Swardspeak (also known as gay speak or "gay lingo") is an argot or cant slang derived from Taglish (Tagalog-English code-switching) and used by a number of LGBT people in the Philippines.

Description
Swardspeak uses elements from Tagalog, English, Spanish, and some from Japanese, as well as celebrities' names and trademark brands, giving them new meanings in different contexts. It is largely localized within gay communities, making use of words derived from the local languages, including Cebuano, Hiligaynon, Kapampangan, Pangasinan, Waray and Bicolano.

Usage
A defining trait of swardspeak slang is that it more often than not immediately identifies the speaker as homosexual, making it easy for people of that orientation to recognize each other. This creates an exclusive group among its speakers and helps them resist cultural assimilation. More recently, even non-members of the gay community have been known to use this way of speaking, e.g. heterosexual members of industries dominated by gays, such as the fashion and film industries.

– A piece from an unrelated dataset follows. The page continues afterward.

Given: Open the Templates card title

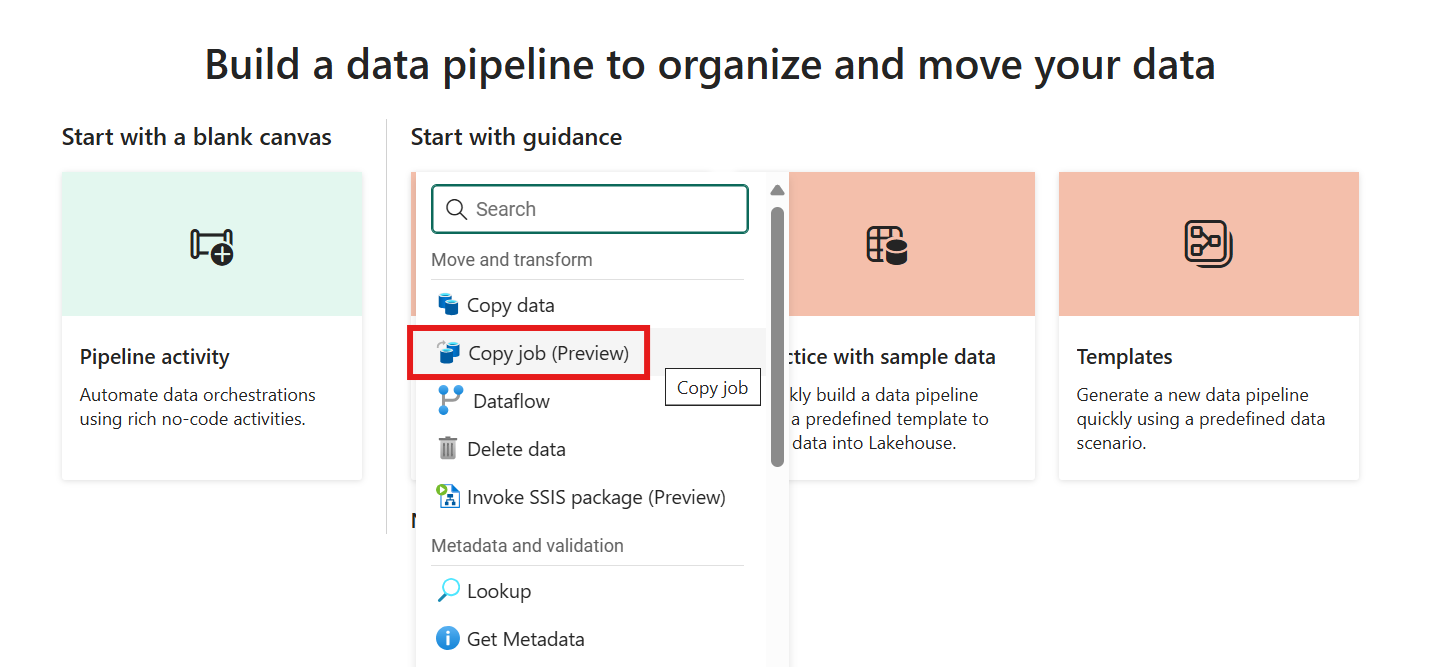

Swardspeak as a language is constantly changing, with old phrases becoming obsolete and new phrases frequently entering everyday usage, reflecting changes in their culture and also maintaining exclusivity. The dynamic nature of the language refuses to cement itself in a single culture and allows for more freedom of expression among its speakers. Words and phrases can be created to react to popular trends and create alternatives to a strictly defined lifestyle. By these characteristics, swardspeak creates a dissident group without any ties to geographical, linguistic, or cultural restrictions, allowing its speakers to shape the language as they see fit, with relation to current times. In this way, the language is not only "mobile" and part of a larger community, but also open to more specific or local meanings and interpretations.

Origin
The word "swardspeak", according to José Javier Reyes, was coined by columnist and film critic Nestor Torre in the 1970s. Reyes himself wrote a book on the subject entitled Swardspeak: A Preliminary Study. "Sward" is an outdated slang for 'gay male' in the Philippines. The origin of the individual words and phrases, however, has existed longer and come from a variety of sources.

Conventions
Swardspeak is a form of slang (and therefore highly dynamic, as opposed to colloquialisms) that is built upon preexisting languages. It deliberately transforms or creates words that resemble words from other languages, particularly English, Japanese, Chinese, Spanish, Portuguese, French, and German. It is colorful, witty, and humorous, with vocabularies derived from popular culture and regional variations. It is unintelligible to people not familiar with the Filipino gay culture or who do not know the rules of usage. There is no standardized set of rules, but some of the more common conventions are shown below:

Replacing the first letter/syllable of words with the letter "J"/"Sh" or the syllables "Jo-"/"Sho-" or "Ju-"/"Shu-".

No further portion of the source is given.